AUTHOR=Quan Yuan , Liang Fengji , Zhu Yuexing , Chen Ying , Xu Zi , Du Fang , Lv Ke , Chen Hailong , Qu Lina , Xu Ruifeng , Zhang Hong-Yu , Xiong Jianghui , Li Yinghui TITLE=Integrated Analysis of DNA Methylation and Biochemical/Metabolic Parameter During the Long-Term Isolation Environment JOURNAL=Frontiers in Physiology VOLUME=10 YEAR=2019 URL=https://www.frontiersin.org/journals/physiology/articles/10.3389/fphys.2019.00917 DOI=10.3389/fphys.2019.00917 ISSN=1664-042X ABSTRACT=

Numerous studies have shown that changes in the epigenome are an important cause of human biochemical or metabolic parameter changes. Biochemical/metabolic parameter disorders of the human body are usually closely related to the occurrence of disease. Therefore, constructing credible DNA methylation site-biochemical/metabolic parameter associations are key in interpreting the pathogenesis of diseases.

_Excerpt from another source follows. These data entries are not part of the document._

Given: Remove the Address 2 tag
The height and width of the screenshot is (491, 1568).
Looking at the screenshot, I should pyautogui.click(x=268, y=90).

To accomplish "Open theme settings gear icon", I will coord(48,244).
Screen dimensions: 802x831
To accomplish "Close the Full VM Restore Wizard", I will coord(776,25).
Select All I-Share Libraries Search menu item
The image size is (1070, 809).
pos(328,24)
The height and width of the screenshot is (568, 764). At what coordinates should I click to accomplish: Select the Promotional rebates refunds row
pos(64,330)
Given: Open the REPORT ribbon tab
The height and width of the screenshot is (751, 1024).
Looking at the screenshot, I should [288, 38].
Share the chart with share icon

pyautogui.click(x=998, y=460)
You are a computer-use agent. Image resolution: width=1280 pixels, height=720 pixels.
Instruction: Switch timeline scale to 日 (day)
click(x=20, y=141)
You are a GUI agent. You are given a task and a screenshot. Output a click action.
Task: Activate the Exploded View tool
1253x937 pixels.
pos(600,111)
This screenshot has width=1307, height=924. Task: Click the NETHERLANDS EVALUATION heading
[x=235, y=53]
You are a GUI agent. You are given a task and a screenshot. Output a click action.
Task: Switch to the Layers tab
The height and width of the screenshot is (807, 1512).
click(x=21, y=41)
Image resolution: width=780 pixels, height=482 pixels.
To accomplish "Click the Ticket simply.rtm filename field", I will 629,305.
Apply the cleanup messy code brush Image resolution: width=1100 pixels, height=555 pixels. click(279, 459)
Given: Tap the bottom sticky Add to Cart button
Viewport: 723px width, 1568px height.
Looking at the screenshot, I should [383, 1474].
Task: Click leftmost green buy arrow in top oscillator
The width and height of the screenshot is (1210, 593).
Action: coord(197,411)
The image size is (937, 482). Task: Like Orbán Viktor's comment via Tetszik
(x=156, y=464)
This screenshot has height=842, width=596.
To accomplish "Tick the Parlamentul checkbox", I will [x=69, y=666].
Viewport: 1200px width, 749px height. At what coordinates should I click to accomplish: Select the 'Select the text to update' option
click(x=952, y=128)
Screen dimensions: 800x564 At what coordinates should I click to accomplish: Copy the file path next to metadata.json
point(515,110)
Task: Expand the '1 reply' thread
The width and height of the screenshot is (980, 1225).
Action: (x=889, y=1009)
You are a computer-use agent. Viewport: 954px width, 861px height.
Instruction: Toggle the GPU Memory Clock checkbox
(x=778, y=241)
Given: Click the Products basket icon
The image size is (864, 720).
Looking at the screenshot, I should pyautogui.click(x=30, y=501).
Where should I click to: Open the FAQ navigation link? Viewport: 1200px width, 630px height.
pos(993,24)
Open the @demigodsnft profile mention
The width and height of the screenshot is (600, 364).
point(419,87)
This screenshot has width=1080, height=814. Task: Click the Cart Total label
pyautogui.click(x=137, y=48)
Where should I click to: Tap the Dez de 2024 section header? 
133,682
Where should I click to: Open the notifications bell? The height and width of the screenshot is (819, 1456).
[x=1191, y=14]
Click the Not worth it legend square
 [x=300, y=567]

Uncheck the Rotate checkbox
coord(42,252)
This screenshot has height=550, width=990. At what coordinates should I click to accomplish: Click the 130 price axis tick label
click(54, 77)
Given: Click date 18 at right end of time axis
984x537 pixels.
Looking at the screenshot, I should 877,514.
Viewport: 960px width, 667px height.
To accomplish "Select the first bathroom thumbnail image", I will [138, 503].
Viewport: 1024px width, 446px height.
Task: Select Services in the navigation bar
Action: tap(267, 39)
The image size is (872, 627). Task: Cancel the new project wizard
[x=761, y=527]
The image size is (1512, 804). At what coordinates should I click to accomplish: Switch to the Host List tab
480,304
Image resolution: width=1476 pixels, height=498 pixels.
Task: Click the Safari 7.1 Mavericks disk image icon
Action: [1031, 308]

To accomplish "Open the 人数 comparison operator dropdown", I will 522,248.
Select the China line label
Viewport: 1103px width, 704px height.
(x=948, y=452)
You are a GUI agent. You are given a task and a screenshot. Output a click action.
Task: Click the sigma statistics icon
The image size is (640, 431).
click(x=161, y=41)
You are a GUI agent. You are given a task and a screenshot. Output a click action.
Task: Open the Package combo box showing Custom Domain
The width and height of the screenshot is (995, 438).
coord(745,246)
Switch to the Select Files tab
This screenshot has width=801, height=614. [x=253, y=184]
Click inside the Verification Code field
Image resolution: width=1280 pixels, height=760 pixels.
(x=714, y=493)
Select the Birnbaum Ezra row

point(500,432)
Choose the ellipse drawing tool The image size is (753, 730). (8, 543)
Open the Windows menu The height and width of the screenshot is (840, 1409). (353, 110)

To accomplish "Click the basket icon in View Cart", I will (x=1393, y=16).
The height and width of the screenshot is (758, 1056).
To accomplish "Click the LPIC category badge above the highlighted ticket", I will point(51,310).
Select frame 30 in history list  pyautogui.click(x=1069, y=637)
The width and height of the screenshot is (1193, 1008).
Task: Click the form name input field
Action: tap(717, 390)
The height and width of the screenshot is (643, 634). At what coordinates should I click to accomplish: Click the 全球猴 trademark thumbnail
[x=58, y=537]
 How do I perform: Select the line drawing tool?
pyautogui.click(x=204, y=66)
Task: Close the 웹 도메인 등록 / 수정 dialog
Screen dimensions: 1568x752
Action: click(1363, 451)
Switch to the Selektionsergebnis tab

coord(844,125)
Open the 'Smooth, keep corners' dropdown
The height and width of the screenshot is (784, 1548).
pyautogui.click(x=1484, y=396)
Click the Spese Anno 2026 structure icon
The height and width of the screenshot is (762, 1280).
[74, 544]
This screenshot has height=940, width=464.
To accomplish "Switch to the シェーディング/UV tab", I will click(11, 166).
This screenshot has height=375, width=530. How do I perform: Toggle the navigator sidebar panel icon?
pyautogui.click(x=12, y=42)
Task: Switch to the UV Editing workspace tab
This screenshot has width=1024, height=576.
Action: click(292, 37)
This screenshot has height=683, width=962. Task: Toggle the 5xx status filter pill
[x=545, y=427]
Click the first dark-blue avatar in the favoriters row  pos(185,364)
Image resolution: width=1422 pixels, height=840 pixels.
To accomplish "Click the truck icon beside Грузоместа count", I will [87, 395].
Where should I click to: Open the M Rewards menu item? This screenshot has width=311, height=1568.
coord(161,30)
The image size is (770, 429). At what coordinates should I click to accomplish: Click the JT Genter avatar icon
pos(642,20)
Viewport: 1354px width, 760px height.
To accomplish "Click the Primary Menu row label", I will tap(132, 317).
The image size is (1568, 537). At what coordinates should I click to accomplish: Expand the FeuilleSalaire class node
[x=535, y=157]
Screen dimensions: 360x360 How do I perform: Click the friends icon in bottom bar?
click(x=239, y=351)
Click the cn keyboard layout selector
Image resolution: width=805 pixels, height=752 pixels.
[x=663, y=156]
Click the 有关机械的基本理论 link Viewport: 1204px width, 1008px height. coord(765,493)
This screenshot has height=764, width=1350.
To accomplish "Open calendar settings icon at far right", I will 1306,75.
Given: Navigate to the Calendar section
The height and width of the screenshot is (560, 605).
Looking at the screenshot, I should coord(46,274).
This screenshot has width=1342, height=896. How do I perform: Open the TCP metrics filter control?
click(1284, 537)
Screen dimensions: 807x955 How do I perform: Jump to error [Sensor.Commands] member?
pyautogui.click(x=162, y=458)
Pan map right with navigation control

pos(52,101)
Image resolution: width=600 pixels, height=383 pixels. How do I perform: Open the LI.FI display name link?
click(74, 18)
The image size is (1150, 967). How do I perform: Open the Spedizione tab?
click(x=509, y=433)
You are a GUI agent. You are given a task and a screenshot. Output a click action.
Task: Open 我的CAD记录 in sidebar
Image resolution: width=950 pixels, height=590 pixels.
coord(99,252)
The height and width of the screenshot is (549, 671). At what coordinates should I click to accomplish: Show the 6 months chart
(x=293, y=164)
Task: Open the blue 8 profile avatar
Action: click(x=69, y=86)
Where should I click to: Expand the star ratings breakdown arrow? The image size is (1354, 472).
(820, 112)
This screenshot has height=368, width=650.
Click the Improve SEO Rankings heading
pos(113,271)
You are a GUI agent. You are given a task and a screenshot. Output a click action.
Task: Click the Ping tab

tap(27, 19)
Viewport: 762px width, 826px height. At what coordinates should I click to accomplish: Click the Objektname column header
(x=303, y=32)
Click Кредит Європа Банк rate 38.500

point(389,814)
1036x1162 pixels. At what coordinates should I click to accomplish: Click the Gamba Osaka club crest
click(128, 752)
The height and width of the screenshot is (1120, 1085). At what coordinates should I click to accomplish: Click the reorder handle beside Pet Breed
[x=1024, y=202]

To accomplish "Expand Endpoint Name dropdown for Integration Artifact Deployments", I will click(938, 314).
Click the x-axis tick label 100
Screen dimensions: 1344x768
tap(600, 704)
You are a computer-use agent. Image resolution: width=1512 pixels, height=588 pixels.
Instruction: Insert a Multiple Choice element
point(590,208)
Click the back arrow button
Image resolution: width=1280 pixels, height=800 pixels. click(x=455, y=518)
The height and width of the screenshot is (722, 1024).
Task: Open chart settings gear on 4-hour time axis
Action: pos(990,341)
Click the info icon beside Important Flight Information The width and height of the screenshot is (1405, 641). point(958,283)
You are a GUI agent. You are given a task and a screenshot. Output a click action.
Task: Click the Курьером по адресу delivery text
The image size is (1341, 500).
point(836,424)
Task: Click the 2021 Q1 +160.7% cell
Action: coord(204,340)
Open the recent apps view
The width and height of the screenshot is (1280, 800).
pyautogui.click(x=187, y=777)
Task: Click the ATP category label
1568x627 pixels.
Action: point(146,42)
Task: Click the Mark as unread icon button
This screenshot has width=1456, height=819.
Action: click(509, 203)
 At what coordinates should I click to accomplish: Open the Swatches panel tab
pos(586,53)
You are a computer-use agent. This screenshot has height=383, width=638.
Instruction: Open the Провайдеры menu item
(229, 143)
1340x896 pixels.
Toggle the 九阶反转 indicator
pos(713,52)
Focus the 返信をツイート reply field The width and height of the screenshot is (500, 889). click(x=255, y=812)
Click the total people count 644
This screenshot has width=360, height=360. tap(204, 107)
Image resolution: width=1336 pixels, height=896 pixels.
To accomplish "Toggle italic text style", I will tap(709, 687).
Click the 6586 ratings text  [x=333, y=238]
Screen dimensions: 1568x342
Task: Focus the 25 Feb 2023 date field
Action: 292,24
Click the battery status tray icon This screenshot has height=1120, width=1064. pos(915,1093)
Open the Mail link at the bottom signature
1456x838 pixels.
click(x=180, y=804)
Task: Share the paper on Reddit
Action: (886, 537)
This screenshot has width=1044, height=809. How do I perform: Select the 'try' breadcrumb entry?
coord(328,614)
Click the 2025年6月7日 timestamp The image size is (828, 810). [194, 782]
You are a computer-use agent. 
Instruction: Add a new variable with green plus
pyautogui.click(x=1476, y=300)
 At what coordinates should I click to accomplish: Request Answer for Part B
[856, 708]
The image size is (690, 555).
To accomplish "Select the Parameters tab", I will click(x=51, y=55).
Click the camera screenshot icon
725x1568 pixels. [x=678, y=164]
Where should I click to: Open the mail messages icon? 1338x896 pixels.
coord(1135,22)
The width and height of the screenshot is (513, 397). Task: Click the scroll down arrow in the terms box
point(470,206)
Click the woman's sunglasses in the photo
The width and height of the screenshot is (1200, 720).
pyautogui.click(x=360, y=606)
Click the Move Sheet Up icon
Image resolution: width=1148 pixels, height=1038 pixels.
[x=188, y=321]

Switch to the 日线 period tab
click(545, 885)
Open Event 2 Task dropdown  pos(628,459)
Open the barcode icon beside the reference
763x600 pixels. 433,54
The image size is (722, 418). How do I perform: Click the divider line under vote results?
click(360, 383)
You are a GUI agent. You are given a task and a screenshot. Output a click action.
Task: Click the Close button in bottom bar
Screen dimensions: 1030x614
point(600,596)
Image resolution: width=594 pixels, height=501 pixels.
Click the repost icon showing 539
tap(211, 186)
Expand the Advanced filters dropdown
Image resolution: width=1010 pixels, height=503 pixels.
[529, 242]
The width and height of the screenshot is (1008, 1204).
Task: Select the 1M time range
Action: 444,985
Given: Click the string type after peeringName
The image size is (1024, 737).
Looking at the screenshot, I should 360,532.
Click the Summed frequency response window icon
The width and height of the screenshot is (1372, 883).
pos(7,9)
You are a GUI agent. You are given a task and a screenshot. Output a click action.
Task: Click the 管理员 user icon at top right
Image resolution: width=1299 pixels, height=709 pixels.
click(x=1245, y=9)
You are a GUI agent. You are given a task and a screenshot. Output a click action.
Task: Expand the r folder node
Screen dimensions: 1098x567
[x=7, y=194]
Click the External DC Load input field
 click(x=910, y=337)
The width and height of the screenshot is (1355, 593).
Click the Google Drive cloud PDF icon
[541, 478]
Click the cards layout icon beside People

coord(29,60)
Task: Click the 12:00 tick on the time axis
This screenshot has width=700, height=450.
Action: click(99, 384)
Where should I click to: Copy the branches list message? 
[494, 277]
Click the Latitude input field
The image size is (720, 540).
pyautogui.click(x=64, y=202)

However, there is a lack of research on systematic integration analysis of DNA methylation with biochemical/metabolic parameter and diseases. In this study, we attempted to use the four-people, multiple time point detected data from the long-term isolation experiment to conduct a correlation analysis. We used the biclustering algorithm FABIA to cluster the DNA methylation site-parameter correlation matrixes into 28 biclusters. The results of the biological function analysis for these biclusters were consistent with the biochemical/metabolic parameter change characteristics of the human body during long-term isolation, demonstrating the reliability of the biclusters identified by our method. In addition, from these biclusters, we obtained highly credible biochemical/metabolic parameter-disease associations, which is supported by several studies. Our results indicate that there is an overlap of biochemical/metabolic parameter-disease associations derived from a small sample, multiple time point data in healthy populations and the associations obtained from a large sample data in patients during disease development. These findings provide insights into understanding the role of the epigenome in biochemical/metabolic parameter change and disease development and has potential applications in biology and medicine research.